++++ EXCERTO FORNECIDO ++++

O admiravelmente rejuvenescido jornal
''A União'' publicou (10/Março2003) um excelente artigo-reportagem, ao título
Velha oficina de ferreiro vai virar
museu, que bem merece o devido acolhimento nesta série de lembranças, uma vez que está a tornar-se mais evidente o declínio das
chamadas ''profissões
antigas'' nas nossas ilhas.
É o caso dos ferreiros, por exemplos.
No entanto, a situação não se encontra irremediávelmente perdida, e aparentemente não desaparecerá a presença dos ferreiros de antigamente.
É esta a mensagem que o jornal transmite e eu tenciono partilhar nesta ligeira crónica.
O entrevistado é o terceirense Raimundo Jorge Rocha da Silva, tem 33 anos d'idade, estudou até ao sexto ano de escolaridade e, a par dos
estudos, cresceu paredes meias com a oficina de ferreiro e serralharia do pai, Jorge Ruben da Silva (de 73 anos).
Raimundo considera-se profissional na arte desde os 14 anos, e afirma que a oficina já vem desde o tempo do seu avô.
' O seu filhinho, apesar de contar apenas cinco anos,
''já anda de roda de fornalha e da
bigorna'', alimentado assim a esperança de mais uma
geração de ferreiros e serralheiros adentro de família.

++++

TAREFAS E EXERCÍCIOS>
1. Indique se cada afirmação está de acordo com a crónica sobre os ferreiros. Responda sim ou não e cite as palavras exatas da crónica que o decidem.
(a) Raimundo estudou até ao nono ano de escolaridade.
(b) O pai de Raimundo tem 73 anos.
(c) Raimundo considera-se profissional na arte desde os 18 anos.
2. Transcreva da crónica sobre os ferreiros tudo o que vai desde "O admiravelmente rejuvenescido" até "nesta ligeira crónica.".

++++ REGISTOS DE DADOS ++++

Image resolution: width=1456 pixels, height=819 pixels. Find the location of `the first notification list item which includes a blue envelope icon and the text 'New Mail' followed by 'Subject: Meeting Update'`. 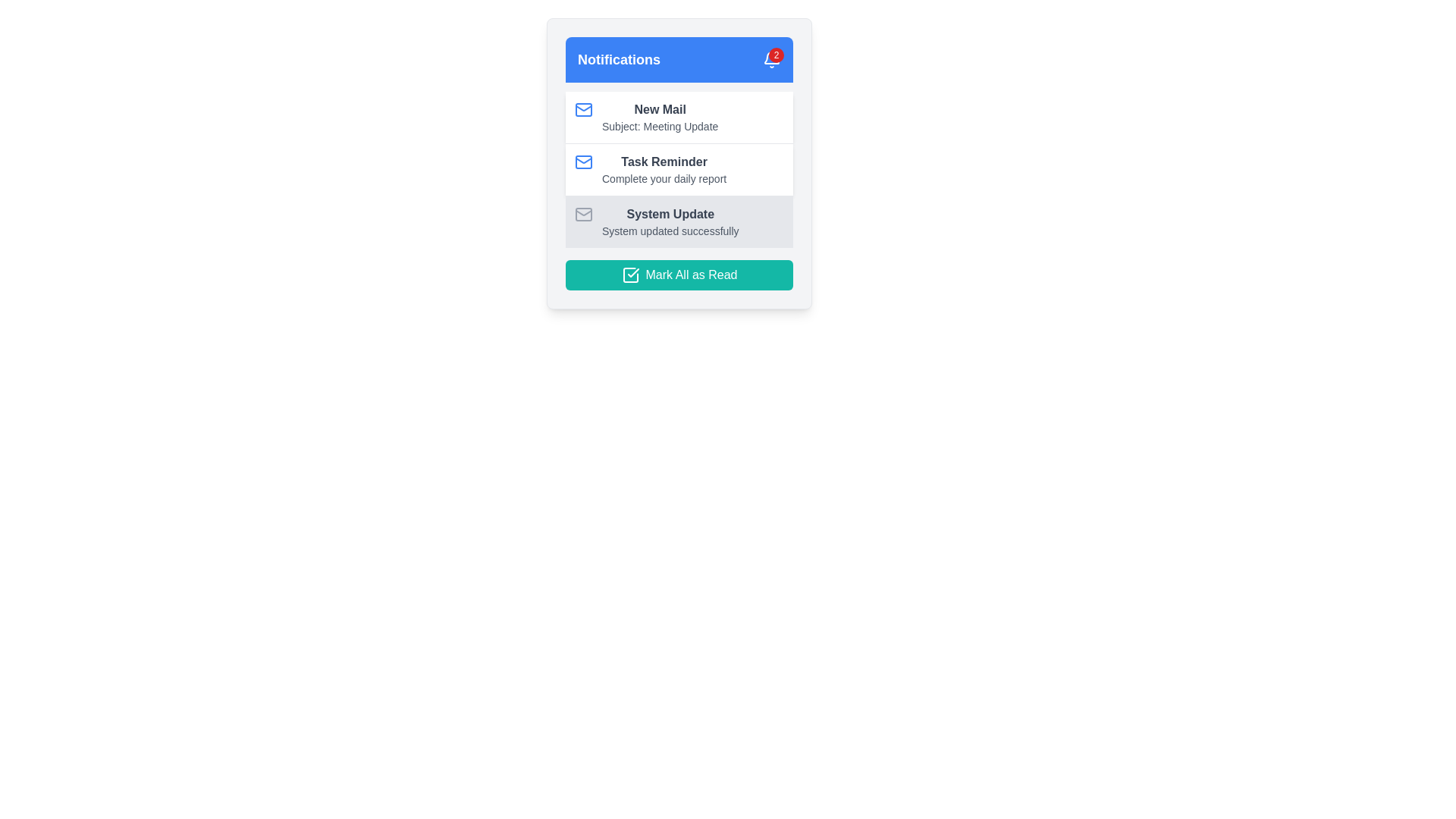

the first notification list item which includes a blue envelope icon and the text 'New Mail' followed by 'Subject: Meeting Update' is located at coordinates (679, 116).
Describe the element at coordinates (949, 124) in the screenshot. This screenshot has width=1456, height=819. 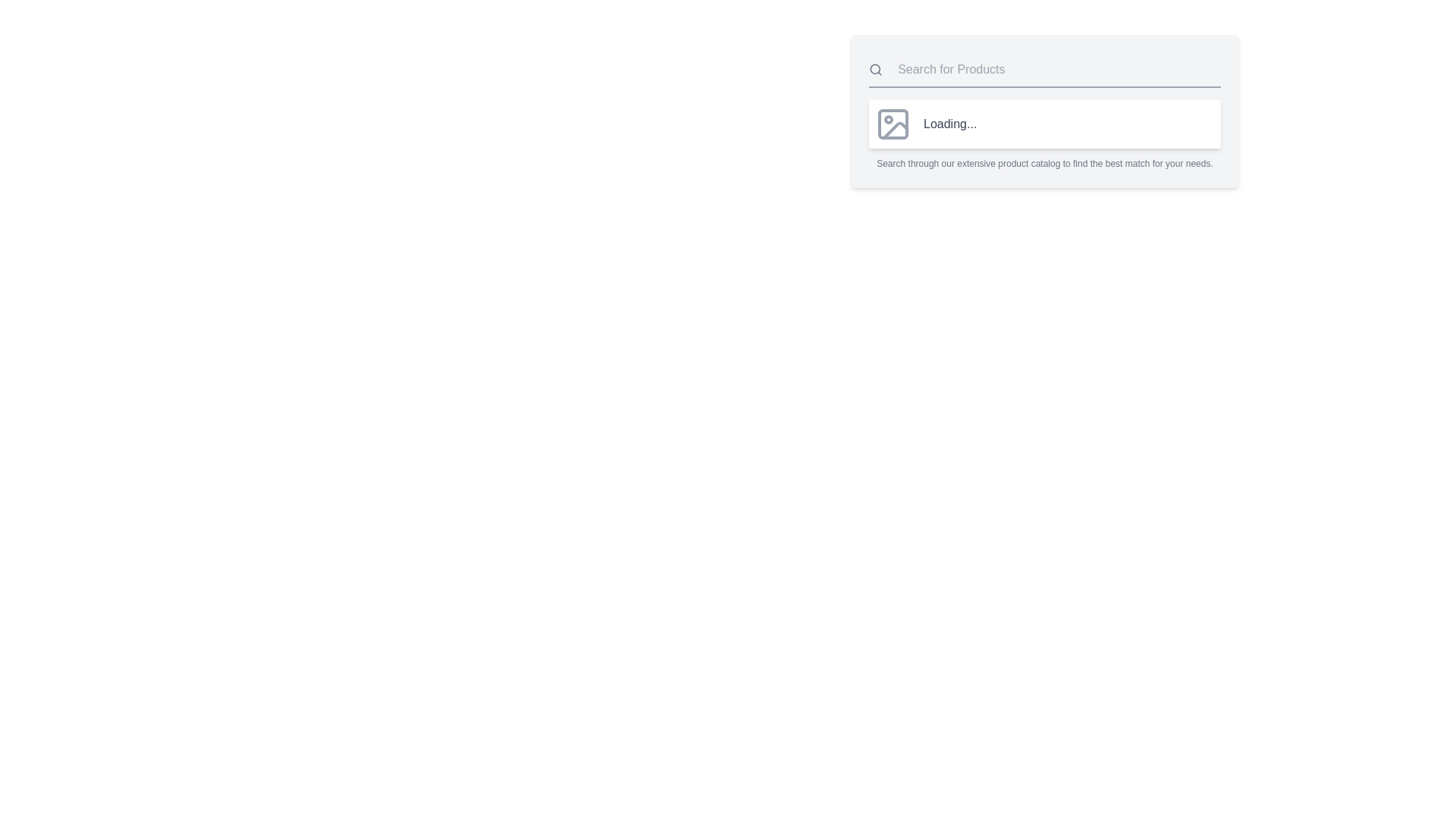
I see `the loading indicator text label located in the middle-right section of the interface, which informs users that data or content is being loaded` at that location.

++++
++++ REGISTOS DE DADOS ++++

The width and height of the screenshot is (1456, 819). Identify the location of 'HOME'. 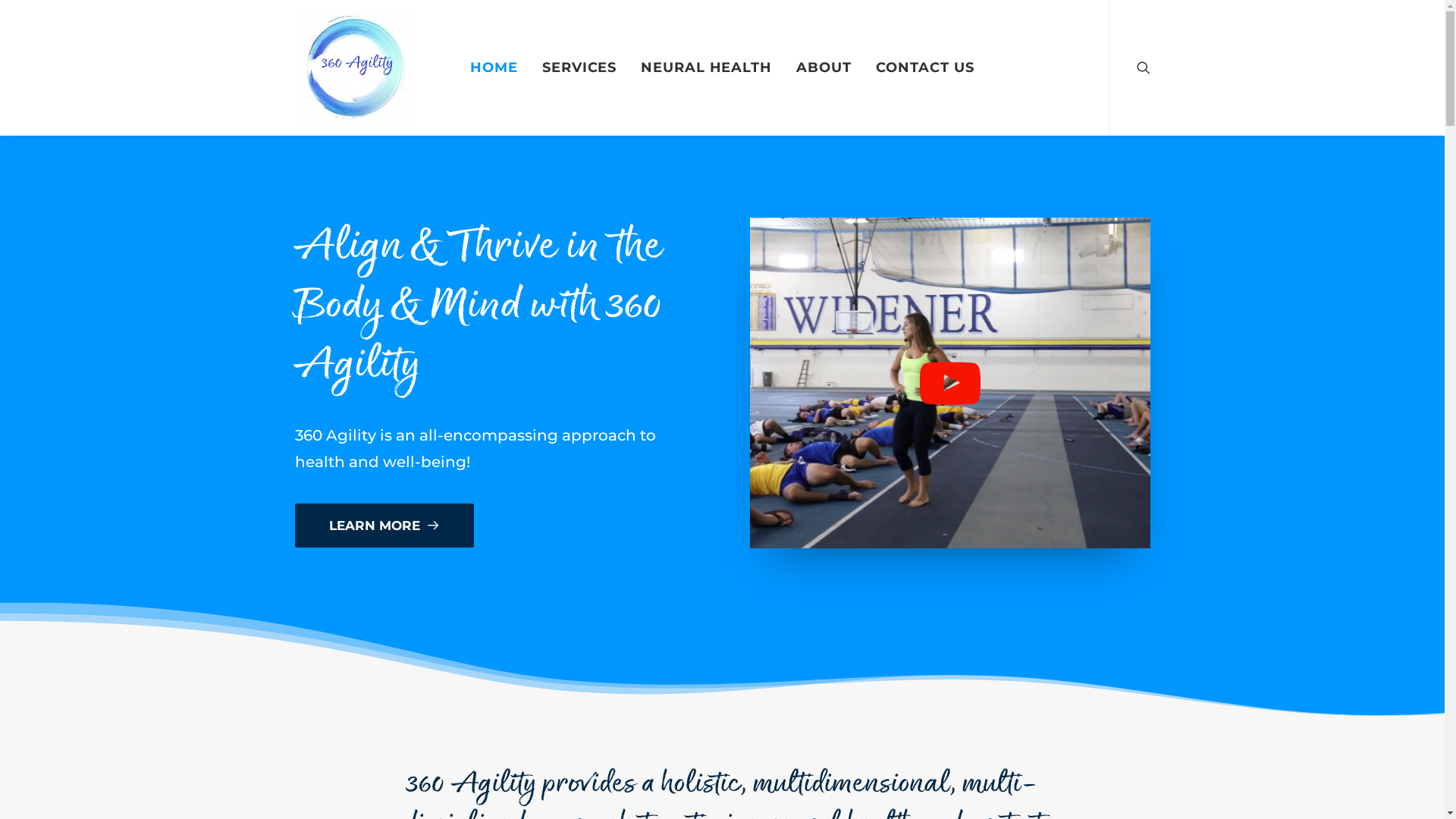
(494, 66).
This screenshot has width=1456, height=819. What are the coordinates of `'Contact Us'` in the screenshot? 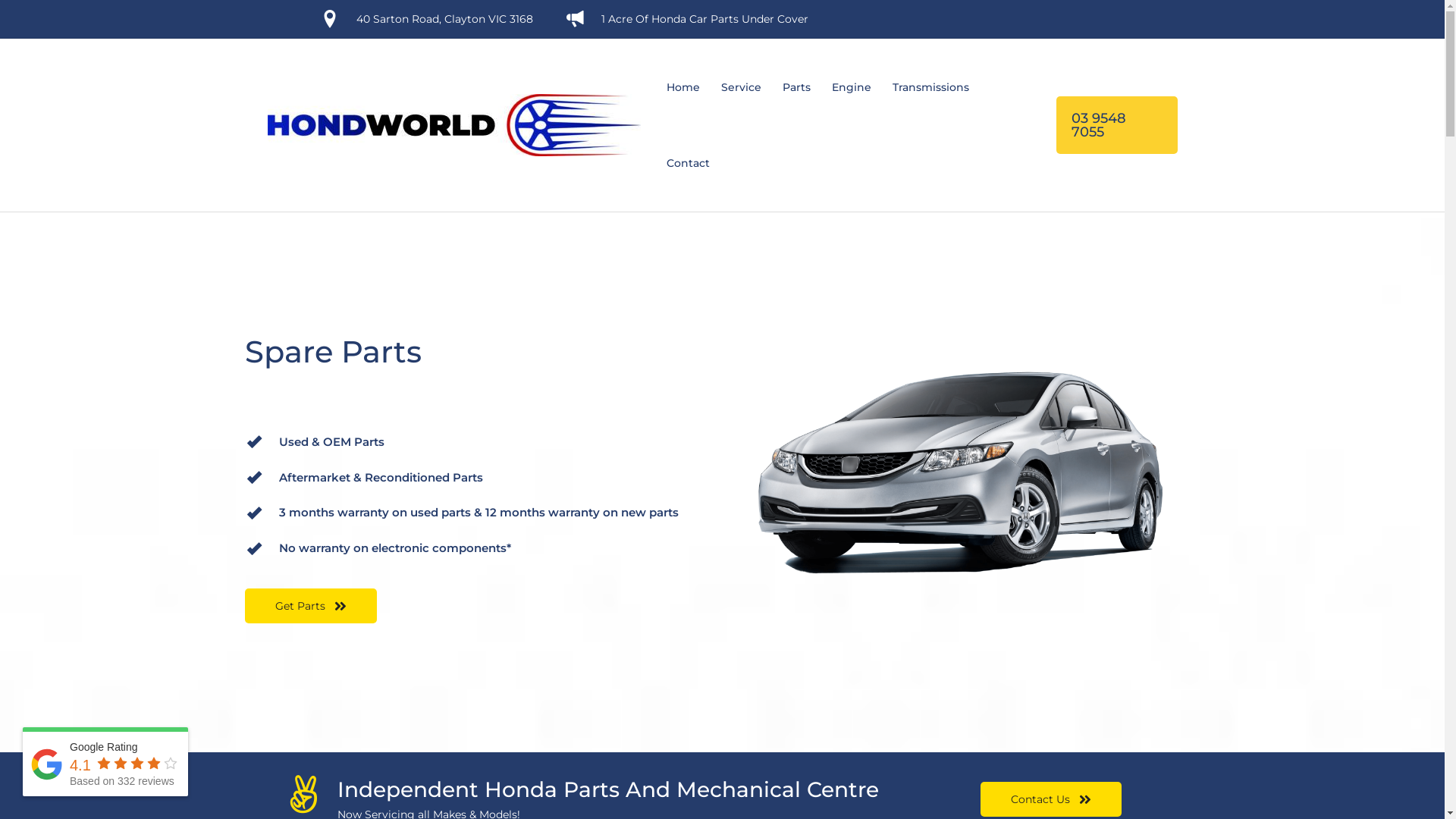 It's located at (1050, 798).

++++

RESPOSTAS CORRETAS>
1.
(a) Não: "estudou até ao sexto ano de escolaridade".
(b) Sim: "Jorge Ruben da Silva (de 73 anos)".
(c) Não: "Raimundo considera-se profissional na arte desde os 14 anos".

2.
O admiravelmente rejuvenescido jornal
''A União'' publicou (10/Março2003) um excelente artigo-reportagem, ao título
Velha oficina de ferreiro vai virar
museu, que bem merece o devido acolhimento nesta série de lembranças, uma vez que está a tornar-se mais evidente o declínio das
chamadas ''profissões
antigas'' nas nossas ilhas.
É o caso dos ferreiros, por exemplos.
No entanto, a situação não se encontra irremediávelmente perdida, e aparentemente não desaparecerá a presença dos ferreiros de antigamente.
É esta a mensagem que o jornal transmite e eu tenciono partilhar nesta ligeira crónica.